**Your task:** Swap "handle" for "divider" and write out all of the records below again, leaving the pictures out and keeping everything else unchanged.

**Data records:**
:::::

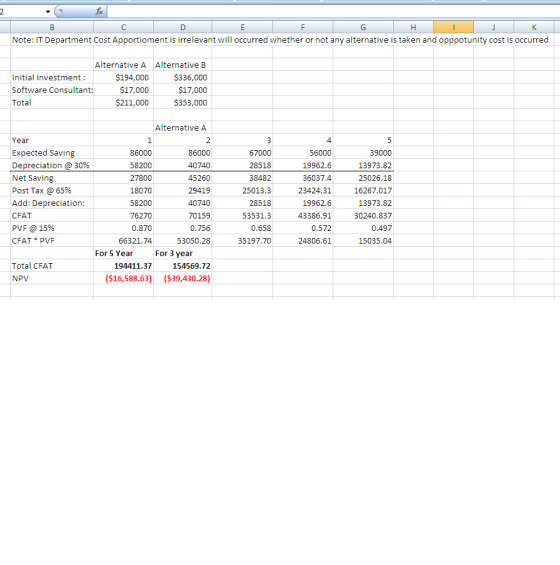Screen dimensions: 560x565
Task: Select column B header
Action: pyautogui.click(x=52, y=27)
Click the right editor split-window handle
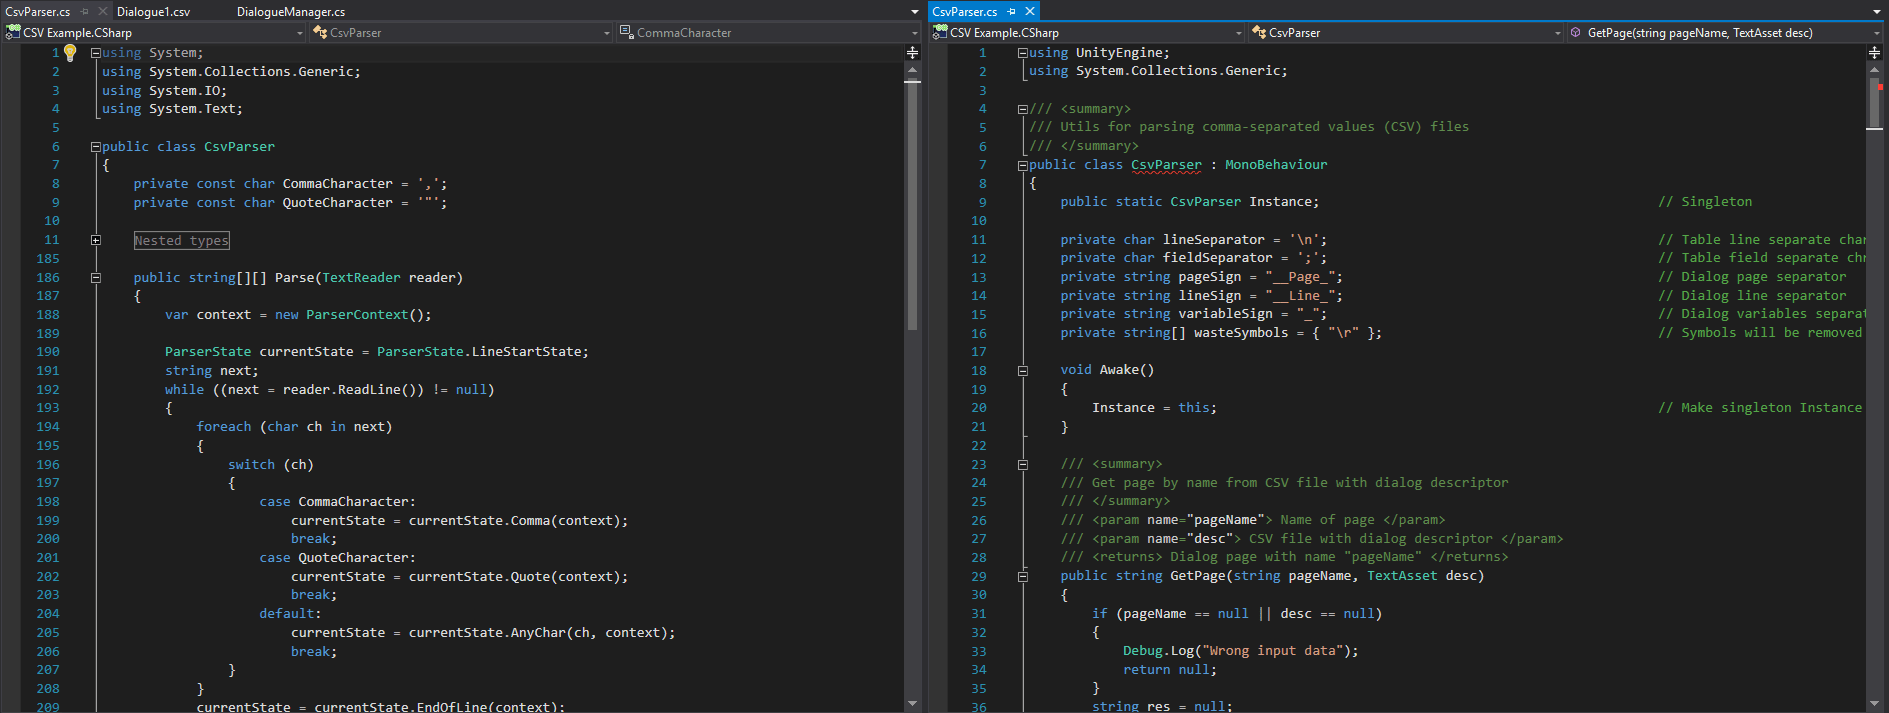Viewport: 1889px width, 713px height. (1874, 52)
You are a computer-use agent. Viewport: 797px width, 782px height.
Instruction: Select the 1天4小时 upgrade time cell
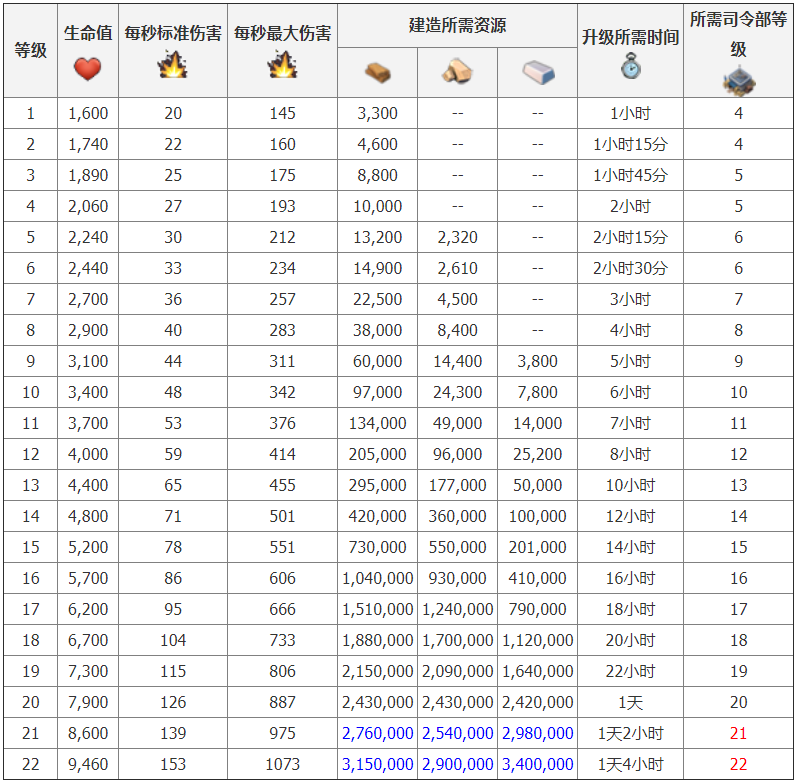tap(630, 764)
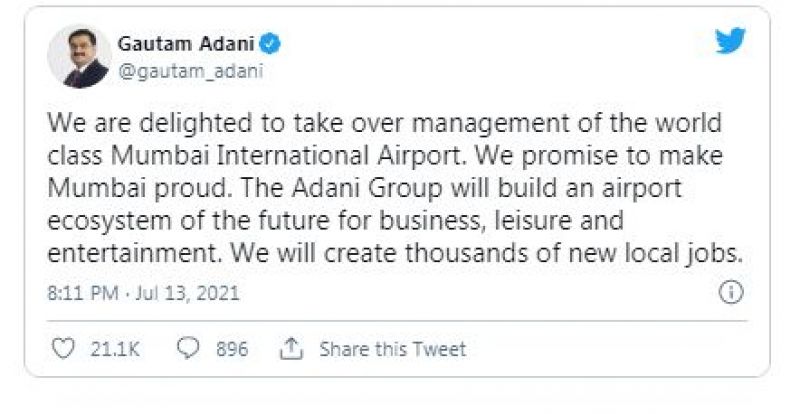Screen dimensions: 800x414
Task: Open Gautam Adani's profile photo
Action: tap(79, 57)
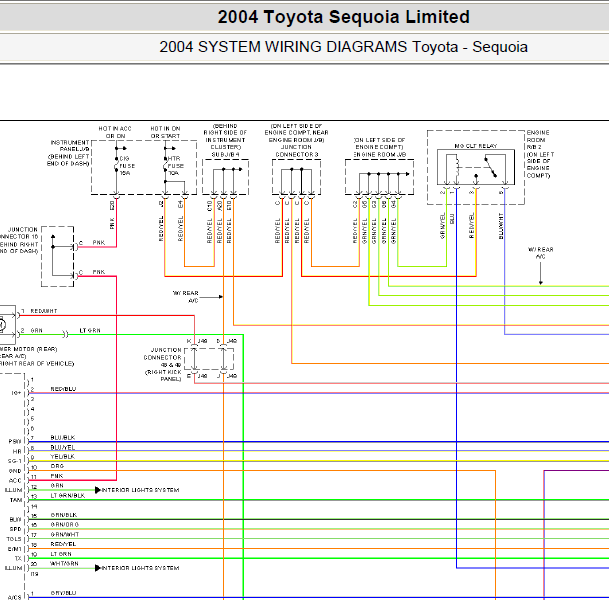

:::::

**Answer below:**
Screen dimensions: 560x565
Task: Select column B header
Action: pyautogui.click(x=52, y=27)
Click the right editor split-window divider
Viewport: 1889px width, 713px height. (1874, 52)
You are a computer-use agent. Viewport: 797px width, 782px height.
Instruction: Select the 1天4小时 upgrade time cell
tap(630, 764)
Screen dimensions: 800x414
Task: Open Gautam Adani's profile photo
Action: tap(79, 57)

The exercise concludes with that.